Anna had walked from the well to the portico, moving more easily than she had when she entered the garden. The emotions the old woman felt—and Hedia suspected that the thrill of a challenge was as significant as the fear she'd confessed to—were making her joints more flexible.

“Bring her here,” Hedia said without raising her voice. “Tell her I want her immediately.”

Instead of disappearing into the house proper, Syra tapped three times on the door. It opened and a pert girl entered the garden with an abruptness that suggested she had been pushed. Obviously the servants had decided among themselves how to handle a business that might be very dangerous for them.

“Your ladyship,” said Syra, pinching the girl's left ear and drawing her toward Hedia with that grip. “This is Omphale. Tell her ladyship the story, and
don't
lie.”

“They're all against me,” the girl whined to the ground; she was afraid to meet Hedia's eyes. “They dragged me here, your ladyship, and they said you'll boil me
alive
if I don't tell the truth!”

“Then you'd best tell the truth, hadn't you, Omphale?” Hedia said calmly. “What was my daughter and the other woman arguing about? And do please look at me, child.”

She'd seen the girl before, but she couldn't have put a name to her. The enthusiasm with which the other servants had turned on her suggested that Omphale hadn't made herself well liked during her short tenure; she was pretty, and she was too young to have learned that pretty alone didn't last.
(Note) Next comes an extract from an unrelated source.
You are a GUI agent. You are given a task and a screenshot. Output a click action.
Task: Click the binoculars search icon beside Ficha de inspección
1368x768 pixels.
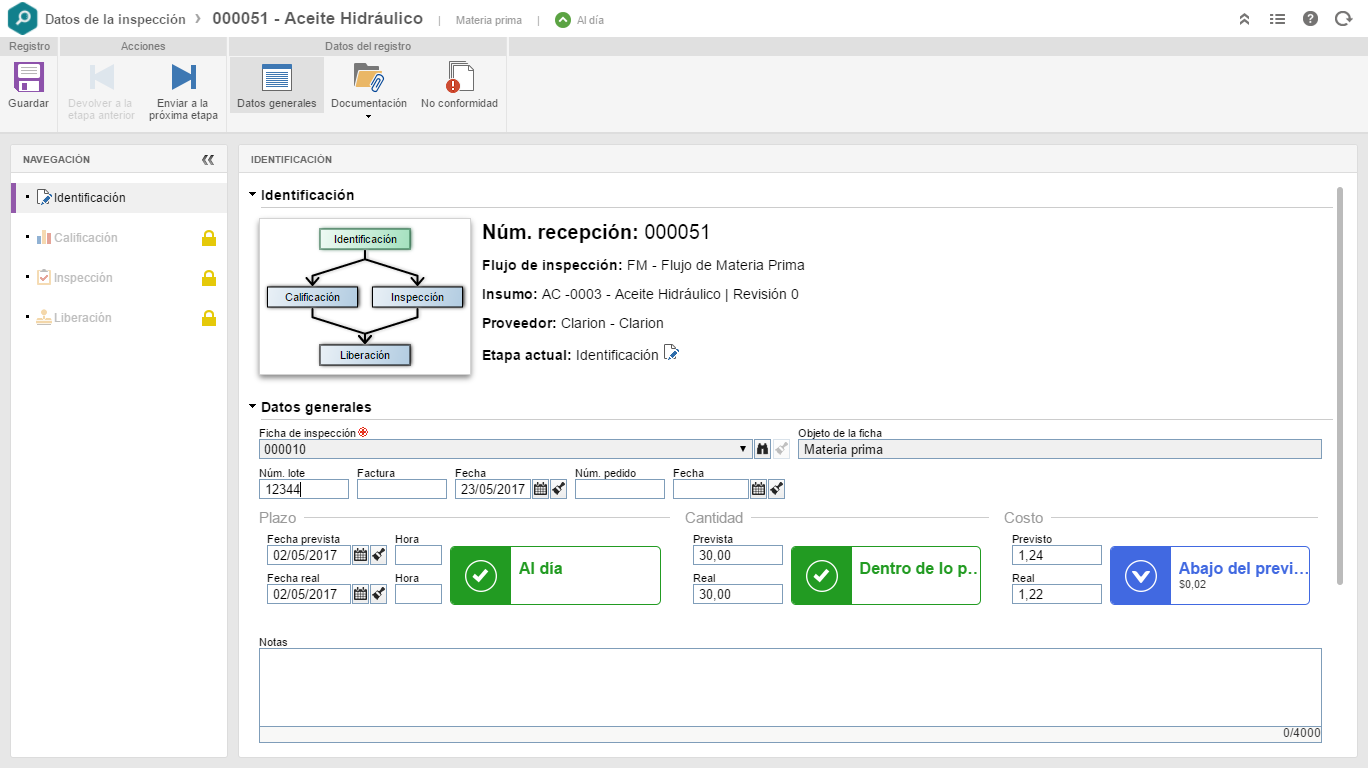click(x=763, y=450)
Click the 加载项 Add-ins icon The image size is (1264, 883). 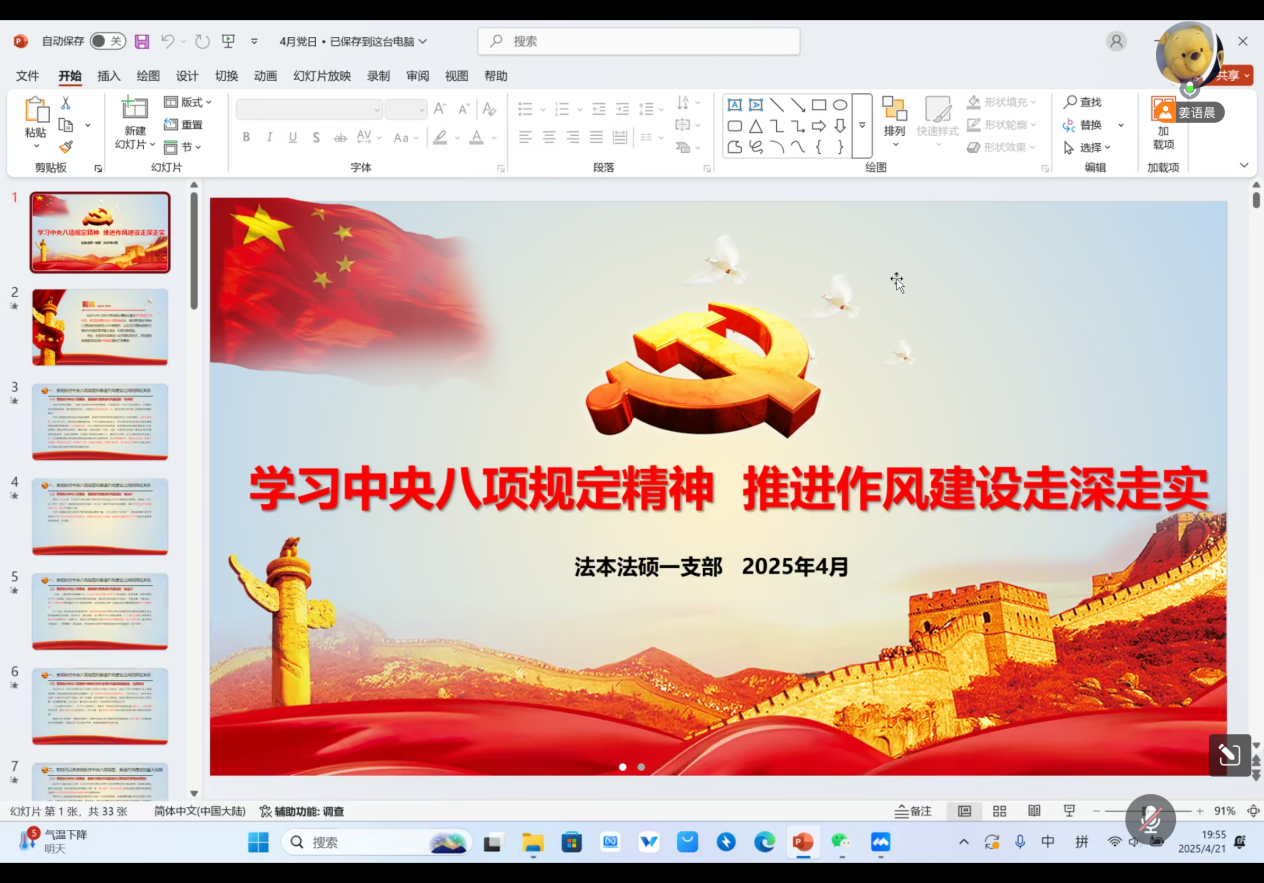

Omphale raised her eyes with trepidation. “The young ladyship wanted to know who the other girl was and what she was doing in the garden,” she said.

When Hedia nodded encouragingly instead of doing something violent,
the maid went on. “She said she was Persica. She wasn't a servant, anyhow; she wasn't taking nothing from her young ladyship, just like she was a great lady herself.”

“And what happened then, child?” Hedia said. She thought of patting the girl encouragingly, but she was afraid that in her present state Omphale would burst into tears of terror.

“Your ladyship, I ran away!” Omphale whimpered, lowering her face into her hands and speaking through her whimpers. “The ladies were really angry and I was afraid that if anything happened I'd have to testify in court and I'd be
tortured
! I didn't see anything, your ladyship, I didn't see anything!”

“I'm sure you didn't, child,” Hedia said. Her voice was calm, though her mind was filled with doubt and darkness.
None of this helped!
“When I saw this Persica and my daughter, they were both unharmed.”

A slave's testimony against a citizen was permitted only under torture. This girl had obviously feared that Persica and Alphena were going to come to blows or worse. Her fear proved that the discussion really was angry—not just a girl dramatizing an ordinary conversation for the servants' quarters.

“Send her away, your ladyship,” said Anna, standing near the peach tree. She lifted one cane to indicate Syra. “The other girl might better go as well. We have private things, you and me.”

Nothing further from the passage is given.